══ Supplied passage
I'll put it under bootverbose.

> With regards to getting rid of the timeout in the tsleep and using a
> proactive wakeup(), we have to avoid calling wakeup() for 1->0
> transitions unless someone is known to be waiting on p_lock. This
> can be implementing by adding a WAITING flag to the field and using
> atomic_cmpset_int() to handle the (WAITING | 1) -> (0) transition and
> then calling wakeup() if WAITING was set.
>
> I will augment the sys/refcount.h API and add refcount_wait() and
> refcount_release_wakeup() which encapsulate the appropriate atomic
> ops. I will leave it up to you if you want to then use the new API
> functions for PHOLD/PRELE, which would give the tsleep case a
> proactive wakeup() instead of having to wait for it to timeout.

So what I need to do is to change PHOLD/PRELE to use refcount_acquire/
refcount_release_wakeup and replace p->p_lock loop with
refcount_release_wakeup? I'll give it a try.

Best Regards,
YONETANI Tomokazu.

#5 Updated by y0n3t4n1 over 3 years ago

On Sun, Apr 24, 2011 at 11:36:27AM +0900, YONETANI Tomokazu wrote:
> > With regards to getting rid of the timeout in the tsleep and using a
> > proactive wakeup(), we have to avoid calling wakeup() for 1->0
> > transitions unless someone is known to be waiting on p_lock. This
> > can be implementing by adding a WAITING flag to the field and using
> > atomic_cmpset_int() to handle the (WAITING | 1) -> (0) transition and
> > then calling wakeup() if WAITING was set.
> >
> > I will augment the sys/refcount.h API and add refcount_wait() and
> > refcount_release_wakeup() which encapsulate the appropriate atomic
> > ops. I will leave it up to you if you want to then use the new API
> > functions for PHOLD/PRELE, which would give the tsleep case a
> > proactive wakeup() instead of having to wait for it to timeout.
>
> So what I need to do is to change PHOLD/PRELE to use refcount_acquire/
> refcount_release_wakeup and replace p->p_lock loop with
> refcount_release_wakeup? I'll give it a try.

I've been running the kernel with patch(es) attached to this message
and so far it's running fine under load. It reduced the number of
non-zero p->p_lock just before calling proc_remove_zombie() even without
holding proc_token around the first wait loop. However I've observed
a panic when a signal is sent to a process group, and I need to determine
if it's jail related or GNU screen related.
════
══ Dataset extract
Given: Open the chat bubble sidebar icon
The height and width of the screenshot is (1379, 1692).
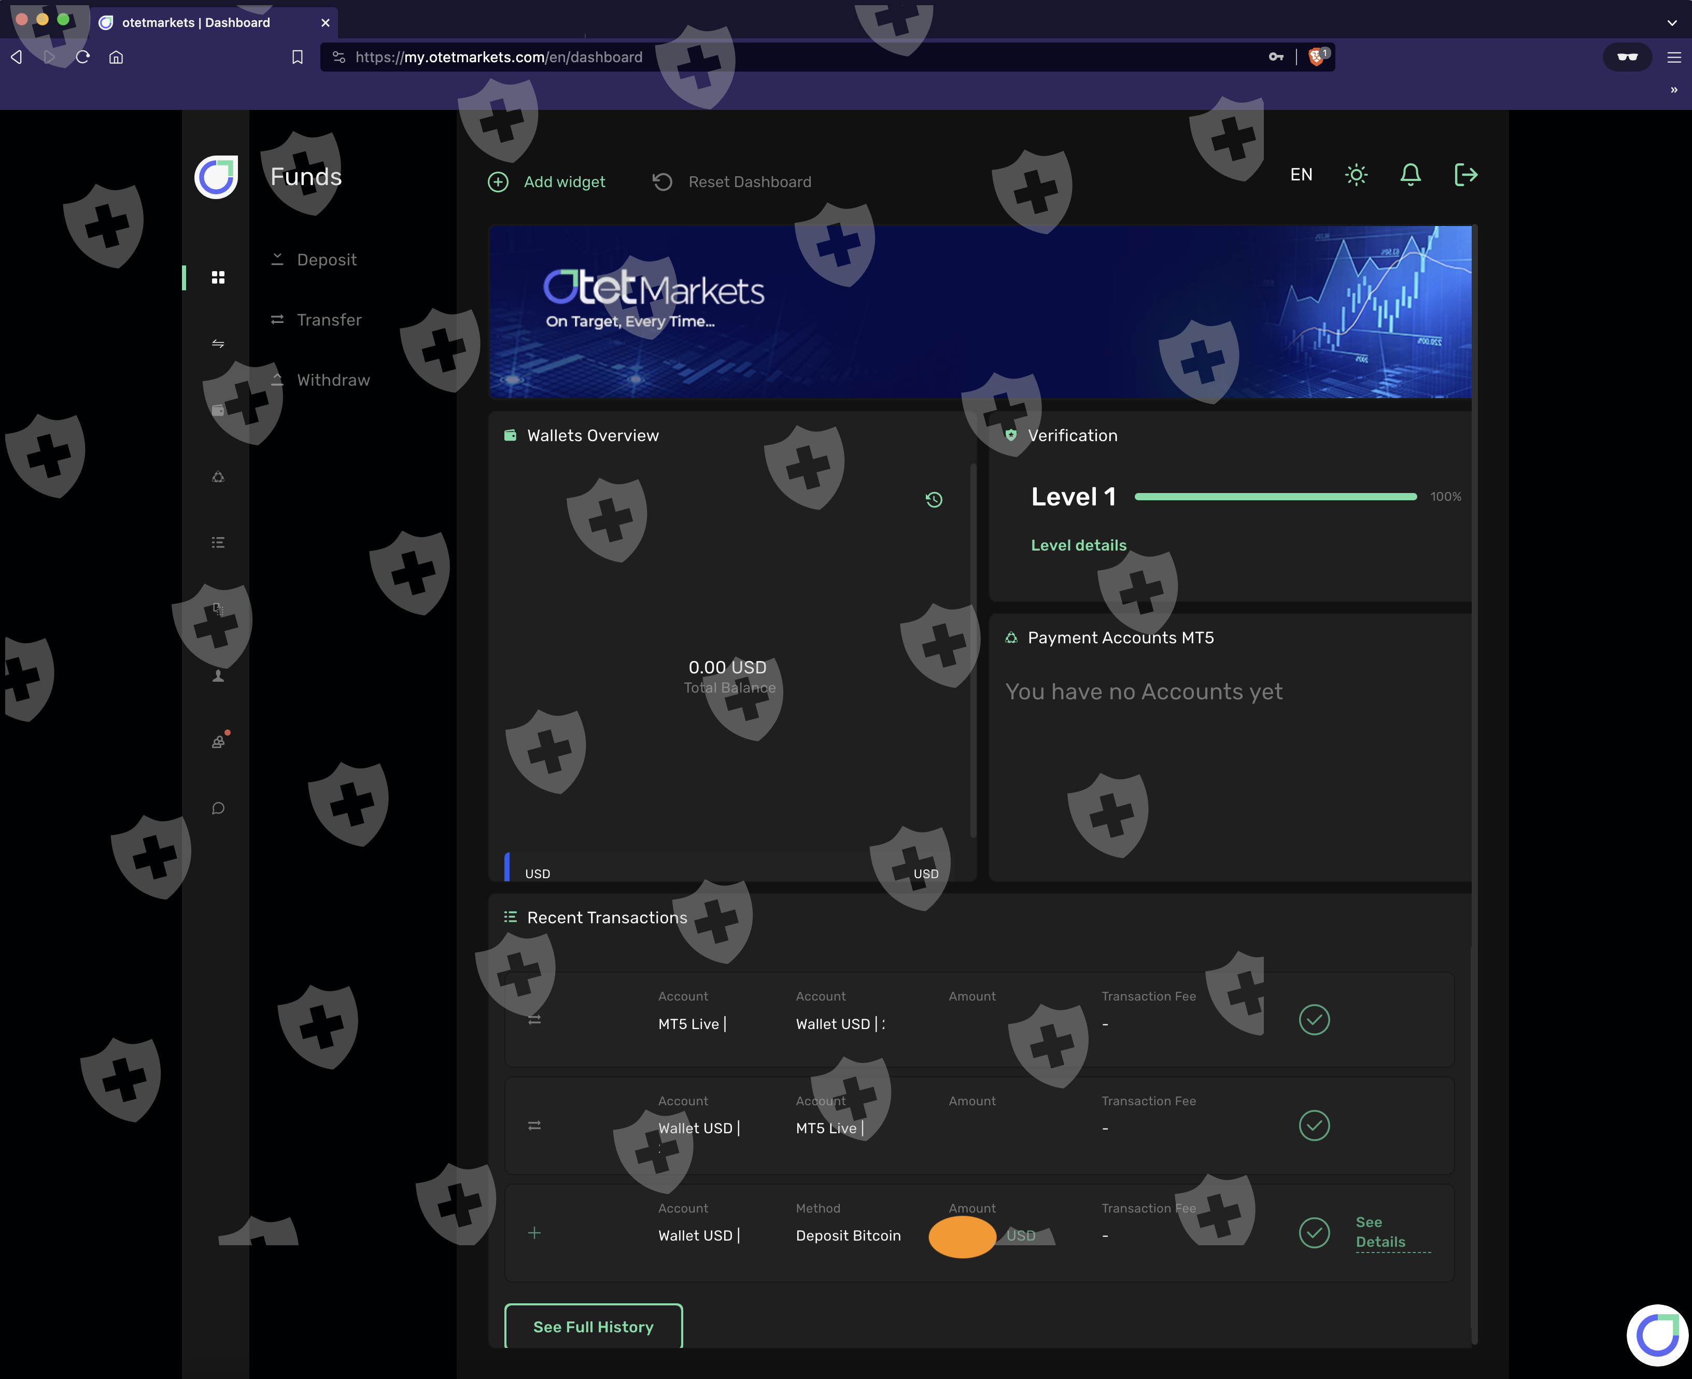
════
Required actions =>
1 – According to the thread on PHOLD/PRELE and refcounts, which two functions will be added to the sys/refcount.h API?
2 – Print the part of the PHOLD/PRELE thread between "I've been running" and "GNU screen related.", inclusive.
3 – Carry on the thread about PHOLD/PRELE and refcounts from the point where it stops.

Answers below =>
1 – refcount_wait() and refcount_release_wakeup().

2 –
I've been running the kernel with patch(es) attached to this message
and so far it's running fine under load. It reduced the number of
non-zero p->p_lock just before calling proc_remove_zombie() even without
holding proc_token around the first wait loop. However I've observed
a panic when a signal is sent to a process group, and I need to determine
if it's jail related or GNU screen related.

3 –
Best Regards,
YONETANI Tomokazu.

#6 Updated by y0n3t4n1 over 3 years ago

On Mon, Apr 25, 2011 at 09:13:04PM +0900, YONETANI Tomokazu wrote:
> On Sun, Apr 24, 2011 at 11:36:27AM +0900, YONETANI Tomokazu wrote:
> > > With regards to getting rid of the timeout in the tsleep and using a
> > > proactive wakeup(), we have to avoid calling wakeup() for 1->0
> > > transitions unless someone is known to be waiting on p_lock. This
> > > can be implementing by adding a WAITING flag to the field and using
> > > atomic_cmpset_int() to handle the (WAITING | 1) -> (0) transition and
> > > then calling wakeup() if WAITING was set.
> > >
> > > I will augment the sys/refcount.h API and add refcount_wait() and
> > > refcount_release_wakeup() which encapsulate the appropriate atomic
> > > ops. I will leave it up to you if you want to then use the new API
> > > functions for PHOLD/PRELE, which would give the tsleep case a
> > > proactive wakeup() instead of having to wait for it to timeout.
> >
> > So what I need to do is to change PHOLD/PRELE to use refcount_acquire/
> > refcount_release_wakeup and replace p->p_lock loop with
> > refcount_release_wakeup? I'll give it a try.
>
> I've been running the kernel with patch(es) attached to this message
> and so far it's running fine under load. It reduced the number of
> non-zero p->p_lock just before calling proc_remove_zombie() even without
> holding proc_token around the first wait loop.

I added a small code to PHOLD/PRELE to leave the last p->p_lock holder in
p->p_pad0 (well, far from perfect but better than nothing) and found that
it's always sysctl_kern_proc() who calls PHOLD() at a bad timing.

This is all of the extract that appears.